The Gnulib multithreading supports a configure option
@samp{--enable-threads=@{isoc,posix,windows@}}, that chooses the underlying
thread implementation.  Currently (2020):
@itemize @bullet
@item
@code{--enable-threads=posix} is supported and is the best choice on all
platforms except for native Windows.  It may also work, to a limited extent,
on mingw with the @code{winpthreads} library, but is not recommended there.
@item
@code{--enable-threads=windows} is supported and is the best choice on
native Windows platforms (mingw and MSVC).
@item
@code{--enable-threads=isoc} is supported on all platforms that have the
ISO C multithreading API.  However, @code{--enable-threads=posix} is always
a better choice.
@end itemize

@node Multithreading Optimizations
@section Optimizations of multithreaded code

Despite all the optimizations of multithreading primitives that have been
implemented over the years --- from
@url{https://en.wikipedia.org/wiki/Compare-and-swap,
atomic operations in hardware},
over @url{https://en.wikipedia.org/wiki/Futex, futexes} and
@url{https://www.efficios.com/blog/2019/02/08/linux-restartable-sequences/,
restartable sequences}
in the Linux kernel, to lock elision
@url{https://lwn.net/Articles/534758/, [1]}
@url{https://www.gnu.org/software/libc/manual/html_node/Elision-Tunables.html,
[2]})
--- single-threaded programs can still profit performance-wise from the
assertion that they are single-threaded.

Gnulib defines four facilities that help optimizing for the single-threaded
case.

@itemize @bullet
@item
The Gnulib multithreading API, when used on glibc @leq{} 2.32 and *BSD systems,
uses weak symbols to detect whether the program is linked with
@code{libpthread}.  If not, the program has no way to create additional
threads and must therefore be single-threaded.  This optimization applies
to all the Gnulib multithreading API (locks, thread-local storage, and more).
@item
The @code{thread-optim} module, on glibc @geq{} 2.32 systems, allows your code
to skip locking between threads (regardless which of the three multithreading
APIs you use).  You need extra code for this: include the
@code{"thread-optim.h"} header file, and use the macro @code{gl_multithreaded}
like this:
@smallexample
bool mt = gl_multithreaded ();
if (mt) gl_lock_lock (some_lock);
...
if (mt) gl_lock_unlock (some_lock);
@end smallexample
@item
You may use the @code{unlocked-io} module if you want the @code{FILE} stream
functions @code{getc}, @code{putc}, etc.@: to use unlocked I/O if available,
throughout the package.  Unlocked I/O can improve performance, sometimes
dramatically.  But unlocked I/O is safe only in single-threaded programs,
as well as in multithreaded programs for which you can guarantee that
every @code{FILE} stream, including @code{stdin}, @code{stdout}, @code{stderr},
is used only in a single thread.

You need extra code for this optimization to be effective: include the
@code{"unlocked-io.h"} header file.  Some Gnulib modules that do operations
on @code{FILE} streams have these preparations already included.

STORED DATA
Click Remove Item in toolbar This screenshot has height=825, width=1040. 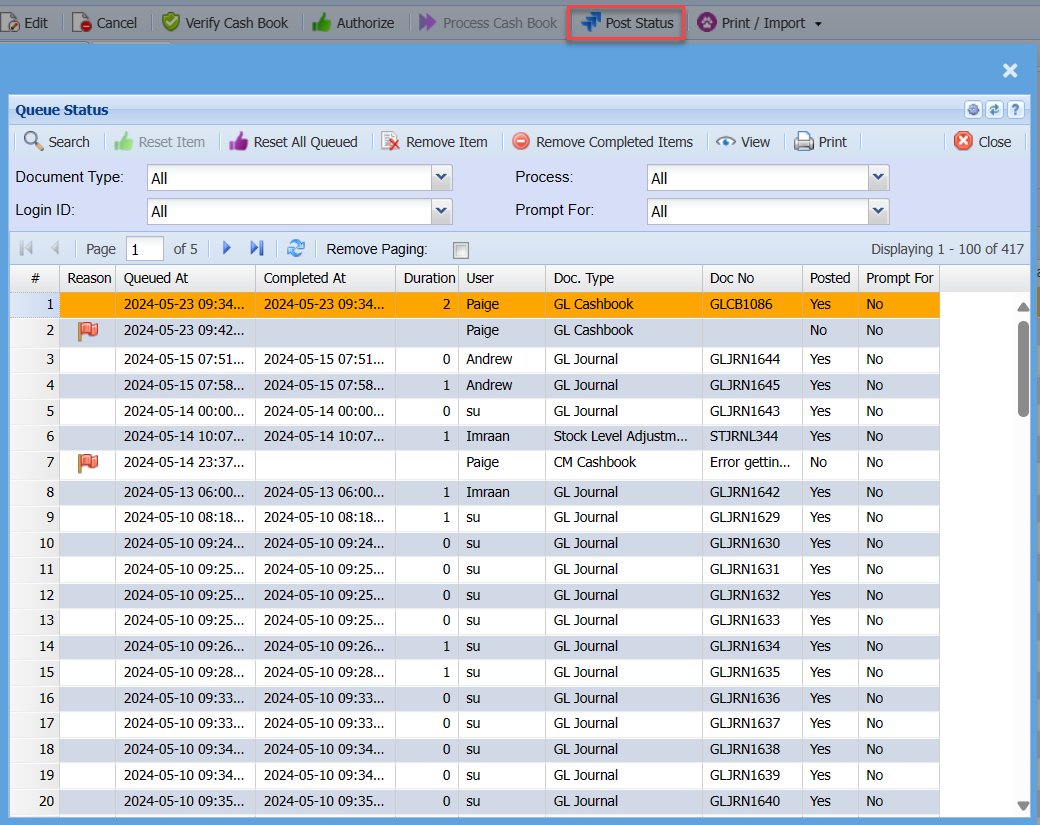point(434,142)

WORK TO DO
a: Do these statements agree with the Gnulib multithreading text? Answer yes or no for each, and quote the words that decide it.
(i) Unlocked I/O can sometimes improve performance dramatically.
(ii) Unlocked I/O is safe in any multithreaded program.
(iii) Gnulib defines three facilities to help optimize for the single-threaded case.
b: According to the Gnulib multithreading text, which header file must be included to use the gl_multithreaded macro?
c: Print the part of the Gnulib multithreading text starting at "Gnulib defines four" and ending at "storage, and more).".
Rely only on the Gnulib multithreading text; the material plays no part.

ANSWERS TO THE PROBLEMS
a:
(i) Yes: "Unlocked I/O can improve performance, sometimes dramatically."
(ii) No: "But unlocked I/O is safe only in single-threaded programs,"
(iii) No: "Gnulib defines four facilities that help optimizing for the single-threaded"

b: The "thread-optim.h" header file.

c:
Gnulib defines four facilities that help optimizing for the single-threaded
case.

@itemize @bullet
@item
The Gnulib multithreading API, when used on glibc @leq{} 2.32 and *BSD systems,
uses weak symbols to detect whether the program is linked with
@code{libpthread}.  If not, the program has no way to create additional
threads and must therefore be single-threaded.  This optimization applies
to all the Gnulib multithreading API (locks, thread-local storage, and more).